STATED GOAL>
Print the lines below exactly as they appear, from the first to the last.

SUPPLIED DATA>
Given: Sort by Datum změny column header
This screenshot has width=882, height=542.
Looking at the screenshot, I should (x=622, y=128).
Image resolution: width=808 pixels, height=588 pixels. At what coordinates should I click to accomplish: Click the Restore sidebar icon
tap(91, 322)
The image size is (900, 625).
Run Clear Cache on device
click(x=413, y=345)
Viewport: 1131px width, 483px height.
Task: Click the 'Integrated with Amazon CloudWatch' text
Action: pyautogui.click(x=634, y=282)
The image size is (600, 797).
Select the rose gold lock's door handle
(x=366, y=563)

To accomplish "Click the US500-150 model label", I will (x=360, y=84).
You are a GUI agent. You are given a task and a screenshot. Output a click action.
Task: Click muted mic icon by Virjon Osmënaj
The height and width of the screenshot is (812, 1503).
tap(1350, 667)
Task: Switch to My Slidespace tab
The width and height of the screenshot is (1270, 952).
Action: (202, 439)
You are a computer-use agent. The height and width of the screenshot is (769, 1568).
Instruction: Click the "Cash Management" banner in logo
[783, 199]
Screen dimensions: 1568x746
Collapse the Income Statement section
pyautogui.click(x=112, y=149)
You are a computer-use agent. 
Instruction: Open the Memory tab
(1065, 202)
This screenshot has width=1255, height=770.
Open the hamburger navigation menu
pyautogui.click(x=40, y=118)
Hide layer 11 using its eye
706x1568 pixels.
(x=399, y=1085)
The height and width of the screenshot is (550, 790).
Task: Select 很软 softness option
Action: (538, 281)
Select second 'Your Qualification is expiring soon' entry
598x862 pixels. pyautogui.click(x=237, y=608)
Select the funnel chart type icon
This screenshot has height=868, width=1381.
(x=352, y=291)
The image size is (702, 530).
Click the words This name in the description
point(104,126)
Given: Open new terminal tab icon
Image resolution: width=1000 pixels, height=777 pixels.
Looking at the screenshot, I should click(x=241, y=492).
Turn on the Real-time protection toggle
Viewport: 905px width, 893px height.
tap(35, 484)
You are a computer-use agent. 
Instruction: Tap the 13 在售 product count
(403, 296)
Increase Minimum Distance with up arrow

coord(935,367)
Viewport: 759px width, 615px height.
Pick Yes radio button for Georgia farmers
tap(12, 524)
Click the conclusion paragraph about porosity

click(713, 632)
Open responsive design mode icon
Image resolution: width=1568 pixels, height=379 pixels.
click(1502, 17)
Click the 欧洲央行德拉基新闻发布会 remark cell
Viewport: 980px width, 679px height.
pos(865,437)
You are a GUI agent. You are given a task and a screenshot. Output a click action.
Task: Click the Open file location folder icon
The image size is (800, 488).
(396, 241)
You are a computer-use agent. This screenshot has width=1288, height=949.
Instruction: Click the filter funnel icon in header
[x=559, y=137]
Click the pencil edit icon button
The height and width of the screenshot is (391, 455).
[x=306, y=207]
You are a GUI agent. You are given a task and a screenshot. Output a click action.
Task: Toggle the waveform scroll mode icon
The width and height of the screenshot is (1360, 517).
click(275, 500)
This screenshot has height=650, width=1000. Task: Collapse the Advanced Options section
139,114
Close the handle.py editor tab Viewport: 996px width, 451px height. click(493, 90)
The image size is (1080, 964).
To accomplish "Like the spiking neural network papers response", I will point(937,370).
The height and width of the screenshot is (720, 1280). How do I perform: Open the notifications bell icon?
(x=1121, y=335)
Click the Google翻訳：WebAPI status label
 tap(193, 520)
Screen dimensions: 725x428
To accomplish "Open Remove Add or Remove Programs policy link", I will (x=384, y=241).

FINAL ANSWER>
Given: Sort by Datum změny column header
This screenshot has width=882, height=542.
Looking at the screenshot, I should (x=622, y=128).
Image resolution: width=808 pixels, height=588 pixels. At what coordinates should I click to accomplish: Click the Restore sidebar icon
tap(91, 322)
The image size is (900, 625).
Run Clear Cache on device
click(x=413, y=345)
Viewport: 1131px width, 483px height.
Task: Click the 'Integrated with Amazon CloudWatch' text
Action: pyautogui.click(x=634, y=282)
The image size is (600, 797).
Select the rose gold lock's door handle
(x=366, y=563)

To accomplish "Click the US500-150 model label", I will (x=360, y=84).
You are a GUI agent. You are given a task and a screenshot. Output a click action.
Task: Click muted mic icon by Virjon Osmënaj
The height and width of the screenshot is (812, 1503).
tap(1350, 667)
Task: Switch to My Slidespace tab
The width and height of the screenshot is (1270, 952).
Action: (202, 439)
You are a computer-use agent. The height and width of the screenshot is (769, 1568).
Instruction: Click the "Cash Management" banner in logo
[783, 199]
Screen dimensions: 1568x746
Collapse the Income Statement section
pyautogui.click(x=112, y=149)
You are a computer-use agent. 
Instruction: Open the Memory tab
(1065, 202)
This screenshot has width=1255, height=770.
Open the hamburger navigation menu
pyautogui.click(x=40, y=118)
Hide layer 11 using its eye
706x1568 pixels.
(x=399, y=1085)
The height and width of the screenshot is (550, 790).
Task: Select 很软 softness option
Action: (538, 281)
Select second 'Your Qualification is expiring soon' entry
598x862 pixels. pyautogui.click(x=237, y=608)
Select the funnel chart type icon
This screenshot has height=868, width=1381.
(x=352, y=291)
The image size is (702, 530).
Click the words This name in the description
point(104,126)
Given: Open new terminal tab icon
Image resolution: width=1000 pixels, height=777 pixels.
Looking at the screenshot, I should click(x=241, y=492).
Turn on the Real-time protection toggle
Viewport: 905px width, 893px height.
tap(35, 484)
You are a computer-use agent. 
Instruction: Tap the 13 在售 product count
(403, 296)
Increase Minimum Distance with up arrow

coord(935,367)
Viewport: 759px width, 615px height.
Pick Yes radio button for Georgia farmers
tap(12, 524)
Click the conclusion paragraph about porosity

click(713, 632)
Open responsive design mode icon
Image resolution: width=1568 pixels, height=379 pixels.
click(1502, 17)
Click the 欧洲央行德拉基新闻发布会 remark cell
Viewport: 980px width, 679px height.
pos(865,437)
You are a GUI agent. You are given a task and a screenshot. Output a click action.
Task: Click the Open file location folder icon
The image size is (800, 488).
(396, 241)
You are a computer-use agent. This screenshot has width=1288, height=949.
Instruction: Click the filter funnel icon in header
[x=559, y=137]
Click the pencil edit icon button
The height and width of the screenshot is (391, 455).
[x=306, y=207]
You are a GUI agent. You are given a task and a screenshot. Output a click action.
Task: Toggle the waveform scroll mode icon
The width and height of the screenshot is (1360, 517).
click(275, 500)
This screenshot has height=650, width=1000. Task: Collapse the Advanced Options section
139,114
Close the handle.py editor tab Viewport: 996px width, 451px height. click(493, 90)
The image size is (1080, 964).
To accomplish "Like the spiking neural network papers response", I will point(937,370).
The height and width of the screenshot is (720, 1280). How do I perform: Open the notifications bell icon?
(x=1121, y=335)
Click the Google翻訳：WebAPI status label
 tap(193, 520)
Screen dimensions: 725x428
To accomplish "Open Remove Add or Remove Programs policy link", I will (x=384, y=241).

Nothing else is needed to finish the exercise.